PK: Thank you! This award was an incredible honor, especially because it recognized my advocacy for gender equity in medicine and oncology. Finding solutions to dismantle gender disparities in authorship is a complex, multifaceted topic. In fact, I chaired an ASCO 2021 Education Session, “Dismantling Gender Disparities in the Global Oncology Workforce Together,” that focuses on solutions. First, we need to collect data deliberately and relentlessly to create benchmarks. Demographic data on authorship are lacking at most journals—and this is a first step. We then need to focus on recruitment and retention of women and women of color in academic medicine. Next, we need to eliminate systemic barriers to opportunities for authorship. These include education sessions, mentorship, creating research and funding opportunities, etc. We also need to train male allies to support, amplify, and promote women.
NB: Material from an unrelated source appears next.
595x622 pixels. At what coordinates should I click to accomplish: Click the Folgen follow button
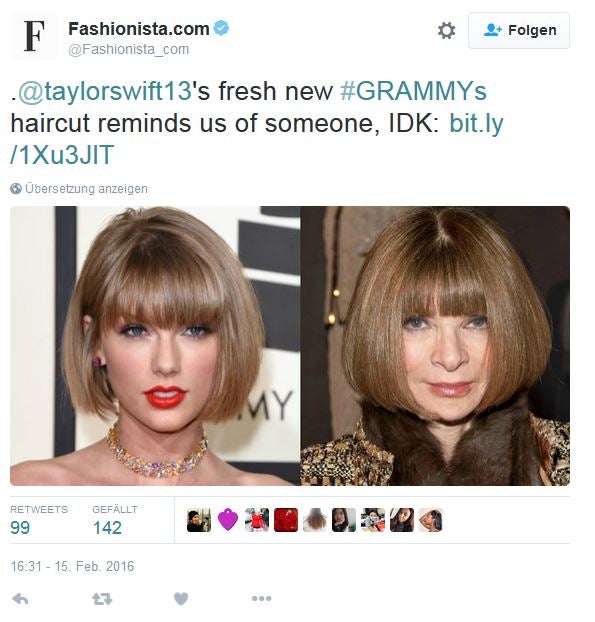(519, 31)
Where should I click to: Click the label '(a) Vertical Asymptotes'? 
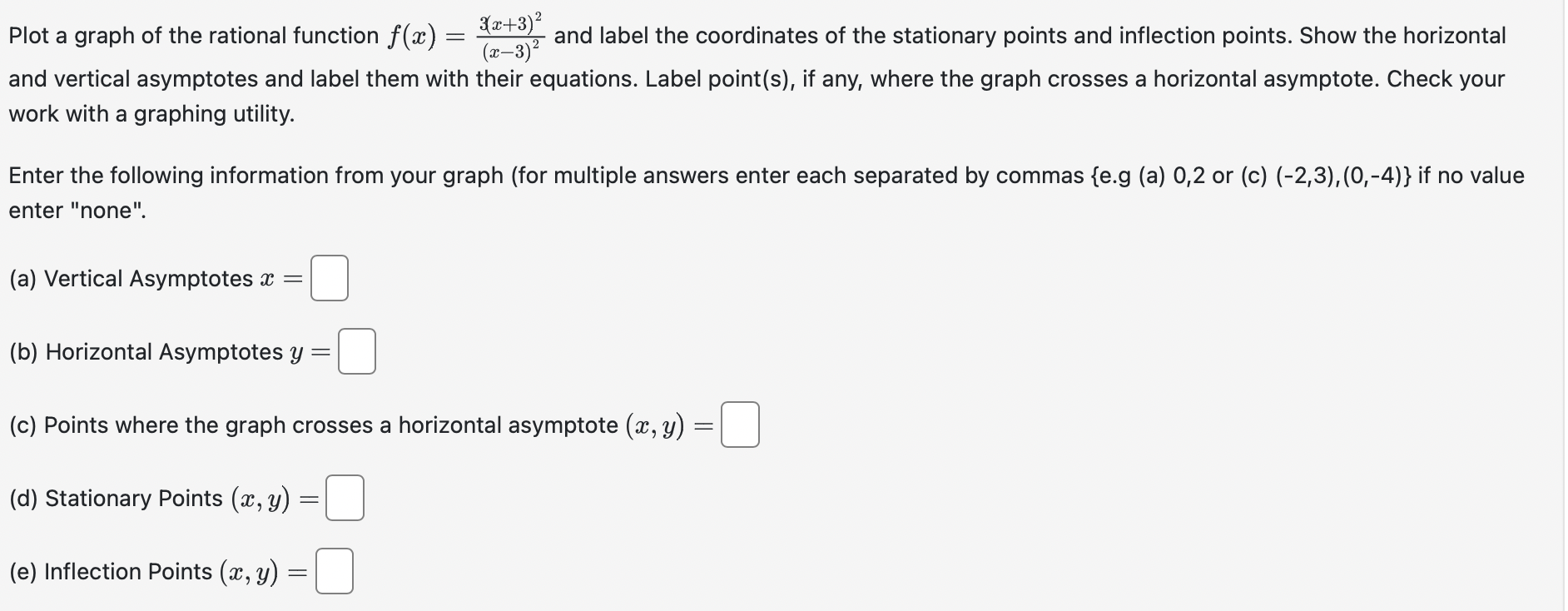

There are really so many concrete action items we can all take to promote gender equity in authorship. I challenge our readers to pick at least one.
Are there strategies that should be considered to increase the proportion of women authors in the first and last authorship positions on abstracts?
PK: Yes, and I believe it is important to think about these strategies separately as institutional or individual responsibilities. Institutions include large organizations, like academic institutions, the federal government, pharmaceutical companies, professional societies, and the journals themselves. The burden should fall largely on these institutions to eliminate systemic barriers to authorship for women, women of color, and women with other marginalized characteristics. Leaders, sponsors, and allies at these institutions must make diversity a central priority and opportunities for scholarship and authorship will follow. Lastly, I want to empower women to advocate for themselves and others. I challenge us all to look through the lens of equity in all that we do. Our workplaces, research, and patients will be better for it.